▸ EXERCISE DIRECTIONS
Turn the listing below into a numbered list, leaving out any blank lines.

▸ EXERCISE DATA
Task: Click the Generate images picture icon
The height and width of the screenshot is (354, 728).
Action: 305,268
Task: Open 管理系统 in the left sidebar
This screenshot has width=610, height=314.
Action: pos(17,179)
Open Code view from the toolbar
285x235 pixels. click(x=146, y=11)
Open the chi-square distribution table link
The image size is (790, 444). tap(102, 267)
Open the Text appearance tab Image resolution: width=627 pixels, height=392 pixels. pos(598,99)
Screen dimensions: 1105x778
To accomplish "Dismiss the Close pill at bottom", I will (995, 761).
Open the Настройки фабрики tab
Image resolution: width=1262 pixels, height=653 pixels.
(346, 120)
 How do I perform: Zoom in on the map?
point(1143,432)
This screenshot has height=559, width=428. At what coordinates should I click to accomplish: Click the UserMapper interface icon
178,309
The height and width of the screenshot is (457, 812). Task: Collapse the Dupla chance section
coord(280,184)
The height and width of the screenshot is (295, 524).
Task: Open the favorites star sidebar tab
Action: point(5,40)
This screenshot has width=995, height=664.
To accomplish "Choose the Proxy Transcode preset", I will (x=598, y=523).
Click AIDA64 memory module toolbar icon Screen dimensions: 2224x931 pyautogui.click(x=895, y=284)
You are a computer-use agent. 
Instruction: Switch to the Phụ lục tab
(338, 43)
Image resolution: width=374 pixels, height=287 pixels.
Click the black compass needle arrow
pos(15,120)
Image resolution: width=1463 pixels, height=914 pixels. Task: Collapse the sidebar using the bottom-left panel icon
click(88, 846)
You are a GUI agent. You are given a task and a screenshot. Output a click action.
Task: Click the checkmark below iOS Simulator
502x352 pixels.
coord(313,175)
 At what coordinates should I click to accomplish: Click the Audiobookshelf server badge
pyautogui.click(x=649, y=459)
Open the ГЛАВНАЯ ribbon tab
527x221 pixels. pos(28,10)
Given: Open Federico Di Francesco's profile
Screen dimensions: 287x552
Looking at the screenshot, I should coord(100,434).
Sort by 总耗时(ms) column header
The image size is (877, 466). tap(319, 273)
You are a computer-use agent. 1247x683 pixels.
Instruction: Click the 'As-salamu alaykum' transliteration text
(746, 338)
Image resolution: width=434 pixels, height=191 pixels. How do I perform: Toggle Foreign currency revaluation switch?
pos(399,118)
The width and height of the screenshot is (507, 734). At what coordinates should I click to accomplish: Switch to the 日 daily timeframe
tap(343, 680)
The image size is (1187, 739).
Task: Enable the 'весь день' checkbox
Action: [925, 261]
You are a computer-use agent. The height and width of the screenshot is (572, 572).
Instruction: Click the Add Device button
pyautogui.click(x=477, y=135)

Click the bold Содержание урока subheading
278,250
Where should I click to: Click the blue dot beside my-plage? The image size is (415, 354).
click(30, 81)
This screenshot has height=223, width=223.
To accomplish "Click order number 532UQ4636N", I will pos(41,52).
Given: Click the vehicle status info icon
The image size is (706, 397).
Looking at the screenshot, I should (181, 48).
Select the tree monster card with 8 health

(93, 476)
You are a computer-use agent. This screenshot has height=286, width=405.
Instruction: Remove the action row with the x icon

▸ RESPONSE TO THIS EXERCISE
1. Task: Click the Generate images picture icon
2. The height and width of the screenshot is (354, 728).
3. Action: 305,268
4. Task: Open 管理系统 in the left sidebar
5. This screenshot has width=610, height=314.
6. Action: pos(17,179)
7. Open Code view from the toolbar
8. 285x235 pixels. click(x=146, y=11)
9. Open the chi-square distribution table link
10. The image size is (790, 444). tap(102, 267)
11. Open the Text appearance tab Image resolution: width=627 pixels, height=392 pixels. pos(598,99)
12. Screen dimensions: 1105x778
13. To accomplish "Dismiss the Close pill at bottom", I will (995, 761).
14. Open the Настройки фабрики tab
15. Image resolution: width=1262 pixels, height=653 pixels.
16. (346, 120)
17.  How do I perform: Zoom in on the map?
18. point(1143,432)
19. This screenshot has height=559, width=428. At what coordinates should I click to accomplish: Click the UserMapper interface icon
20. 178,309
21. The height and width of the screenshot is (457, 812). Task: Collapse the Dupla chance section
22. coord(280,184)
23. The height and width of the screenshot is (295, 524).
24. Task: Open the favorites star sidebar tab
25. Action: point(5,40)
26. This screenshot has width=995, height=664.
27. To accomplish "Choose the Proxy Transcode preset", I will (x=598, y=523).
28. Click AIDA64 memory module toolbar icon Screen dimensions: 2224x931 pyautogui.click(x=895, y=284)
29. You are a computer-use agent. 
30. Instruction: Switch to the Phụ lục tab
31. (338, 43)
32. Image resolution: width=374 pixels, height=287 pixels.
33. Click the black compass needle arrow
34. pos(15,120)
35. Image resolution: width=1463 pixels, height=914 pixels. Task: Collapse the sidebar using the bottom-left panel icon
36. click(88, 846)
37. You are a GUI agent. You are given a task and a screenshot. Output a click action.
38. Task: Click the checkmark below iOS Simulator
39. 502x352 pixels.
40. coord(313,175)
41.  At what coordinates should I click to accomplish: Click the Audiobookshelf server badge
42. pyautogui.click(x=649, y=459)
43. Open the ГЛАВНАЯ ribbon tab
44. 527x221 pixels. pos(28,10)
45. Given: Open Federico Di Francesco's profile
46. Screen dimensions: 287x552
47. Looking at the screenshot, I should coord(100,434).
48. Sort by 总耗时(ms) column header
49. The image size is (877, 466). tap(319, 273)
50. You are a computer-use agent. 1247x683 pixels.
51. Instruction: Click the 'As-salamu alaykum' transliteration text
52. (746, 338)
53. Image resolution: width=434 pixels, height=191 pixels. How do I perform: Toggle Foreign currency revaluation switch?
54. pos(399,118)
55. The width and height of the screenshot is (507, 734). At what coordinates should I click to accomplish: Switch to the 日 daily timeframe
56. tap(343, 680)
57. The image size is (1187, 739).
58. Task: Enable the 'весь день' checkbox
59. Action: [925, 261]
60. You are a computer-use agent. The height and width of the screenshot is (572, 572).
61. Instruction: Click the Add Device button
62. pyautogui.click(x=477, y=135)
63. Click the bold Содержание урока subheading
64. 278,250
65. Where should I click to: Click the blue dot beside my-plage? The image size is (415, 354).
66. click(30, 81)
67. This screenshot has height=223, width=223.
68. To accomplish "Click order number 532UQ4636N", I will pos(41,52).
69. Given: Click the vehicle status info icon
70. The image size is (706, 397).
71. Looking at the screenshot, I should (181, 48).
72. Select the tree monster card with 8 health
73. (93, 476)
74. You are a computer-use agent. This screenshot has height=286, width=405.
75. Instruction: Remove the action row with the x icon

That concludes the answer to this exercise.